(English translation below)

Le Dolomiti sono scogliere coralline di un antichissimo mare tropicale, di centinaia di milioni di anni fa. La collisione continentale tra l’Europa e l’Africa solleva per migliaia di metri il fondale e le isole di quel mare durante il processo dell’orogenesi alpina.
Oggi, scolpite come opere d’arte dagli agenti meteorici, troneggiano con picchi e creste affilate in mezzo a valli dolci e svasate.

Dall’altra parte del globo terrestre, l’imponente catena montuosa delle Ande, disseminata di apparati vulcanici, ha un’origine legata alla subduzione della crosta oceanica pacifica al di sotto del continente sudamericano.

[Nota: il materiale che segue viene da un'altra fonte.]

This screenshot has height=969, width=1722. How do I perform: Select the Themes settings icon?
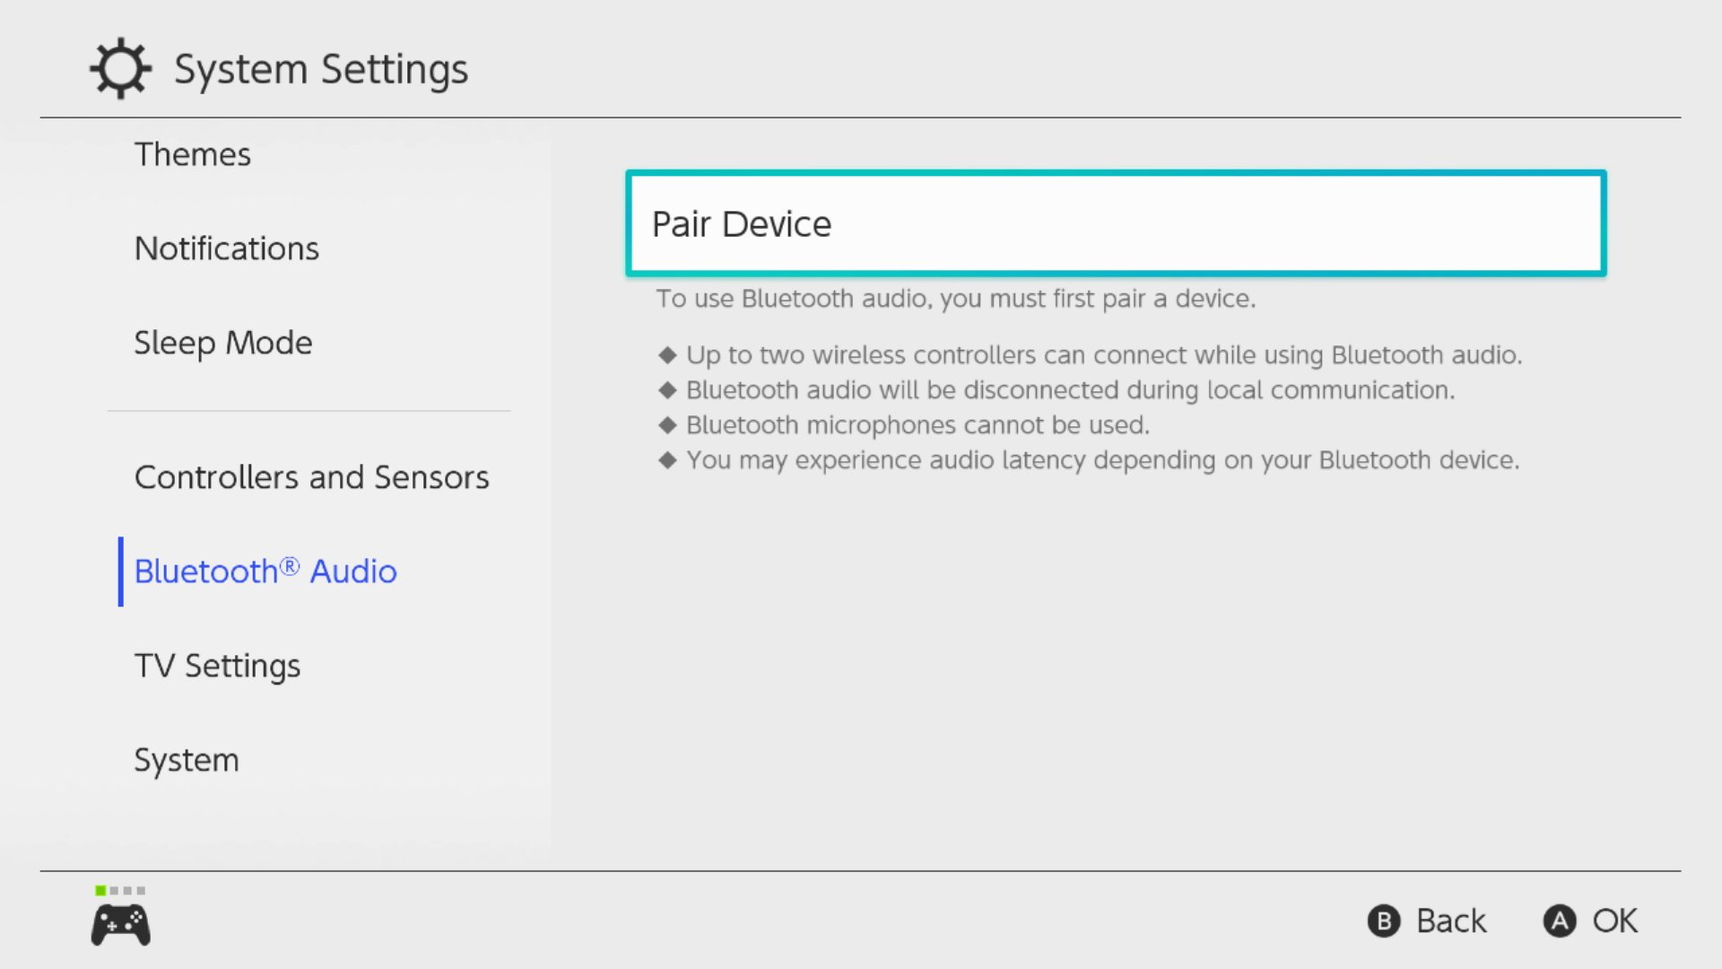[x=193, y=153]
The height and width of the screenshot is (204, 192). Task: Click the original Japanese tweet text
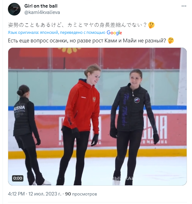(x=77, y=25)
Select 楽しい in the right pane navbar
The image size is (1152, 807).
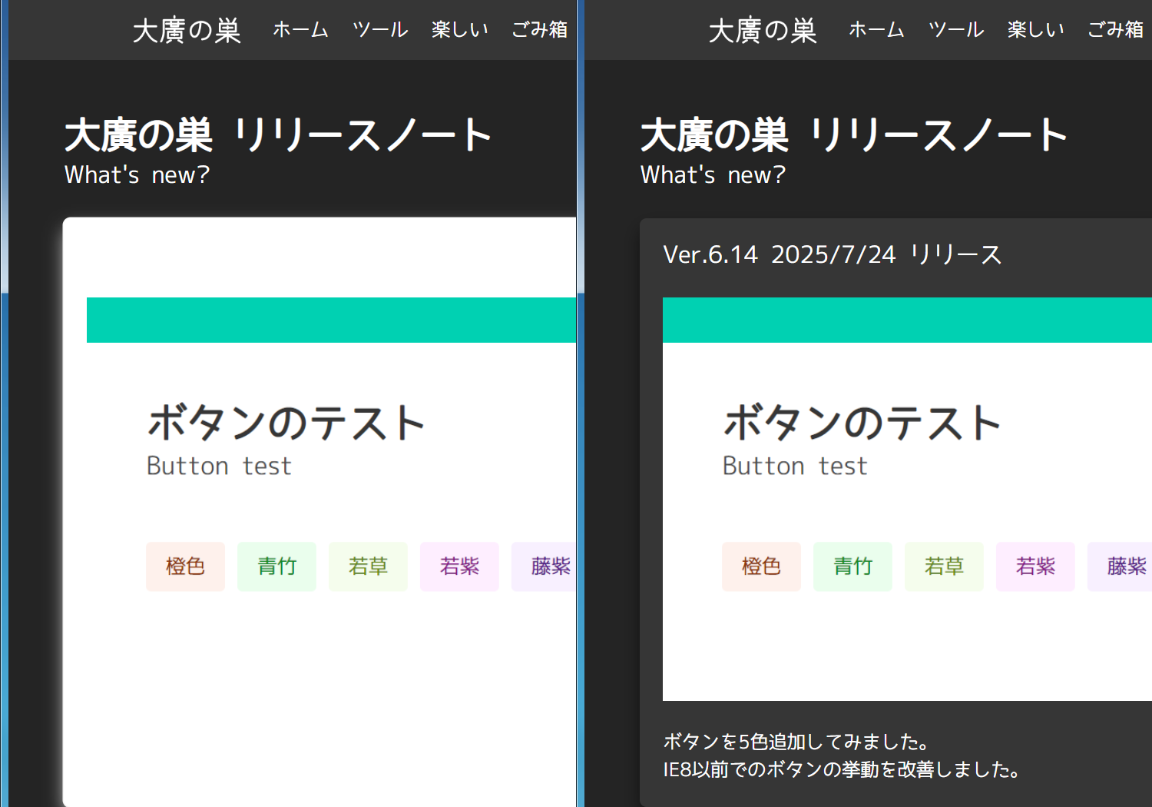coord(1035,30)
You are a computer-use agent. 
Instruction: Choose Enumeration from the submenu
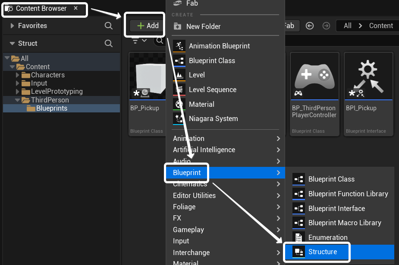pos(327,237)
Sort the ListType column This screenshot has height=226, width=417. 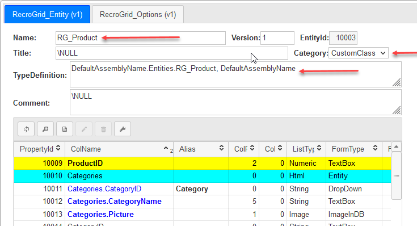point(319,148)
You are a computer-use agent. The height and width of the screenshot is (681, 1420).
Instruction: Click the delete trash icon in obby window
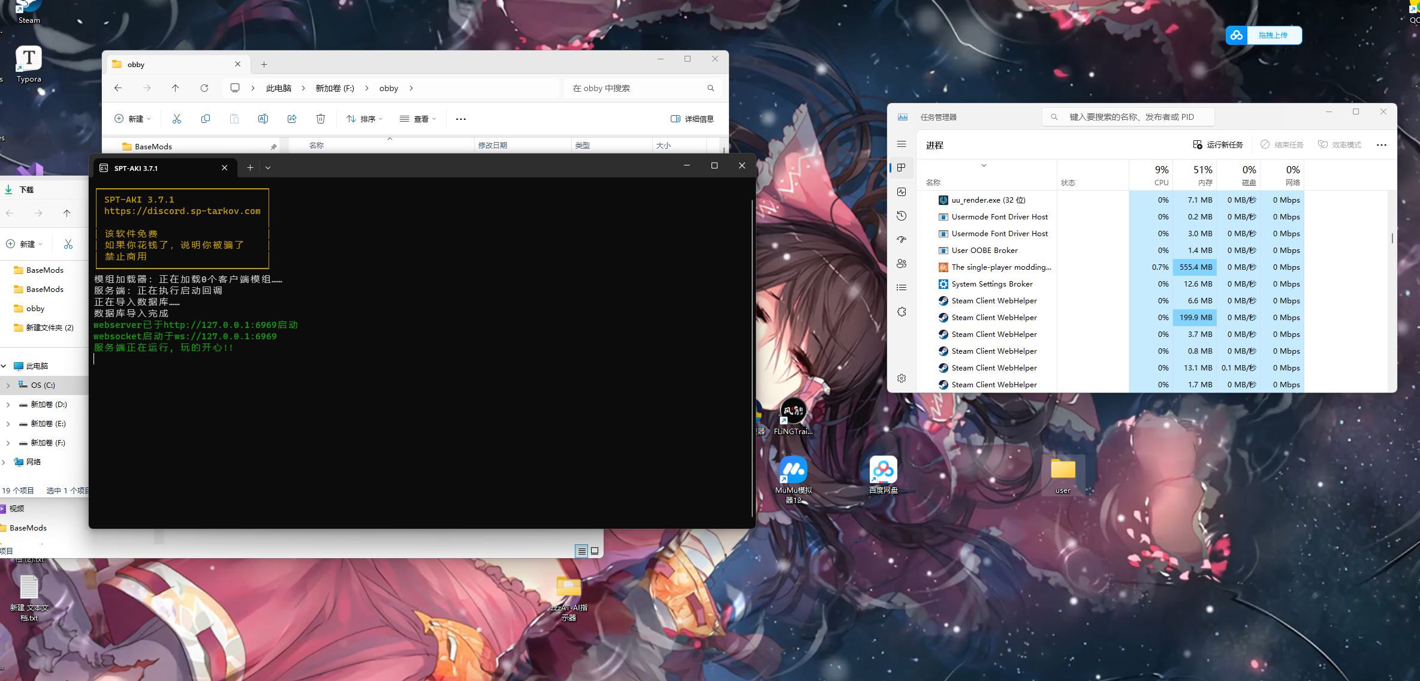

Lembi di fondale oceanico si immergono ad enormi profondità, fondono per le elevate pressioni e temperature, e una volta trasformati in magma fluido per la minore densità risalgono in superficie, creando la materia su cui gli agenti meteorici scolpiscono e modellano il rilievo, con risultati di straordinaria bellezza.

La geologia è essenzialmente studio di come la pressione agisce nel tempo, plasmando la materia e configurando lo spazio. È ricerca delle cause che guidano l’evoluzione di un luogo fisico fino alla sua forma attuale. Il geologo conosce il come, il dove, il quando una montagna si è formata, eppure, come i più, potrebbe non saper spiegare perché quella visione, quella bellezza lo emoziona. La conoscenza accresce l’emozione, ma l’emozione anticipa il sapere attraverso l’immagine di ciò che è bello. L’ambiente naturale, la montagna, la roccia sono elementi vivi, concreti fenomenologici, specificati in un preciso tempo e spazio e insieme colti nel loro continuo divenire, in quella incessante trasformazione connaturata, tesa al raggiungimento di un equilibrio comunque transitorio.

La loro visione trasmette l’energia, la forza della Terra, nata nelle profondità del nucleo e del mantello, che plasma la materia, innalza le montagne, modella il rilievo, piccola parte di quella energia primordiale che ha dato origine a tutto l’universo, la stessa energia che fluisce in noi umani.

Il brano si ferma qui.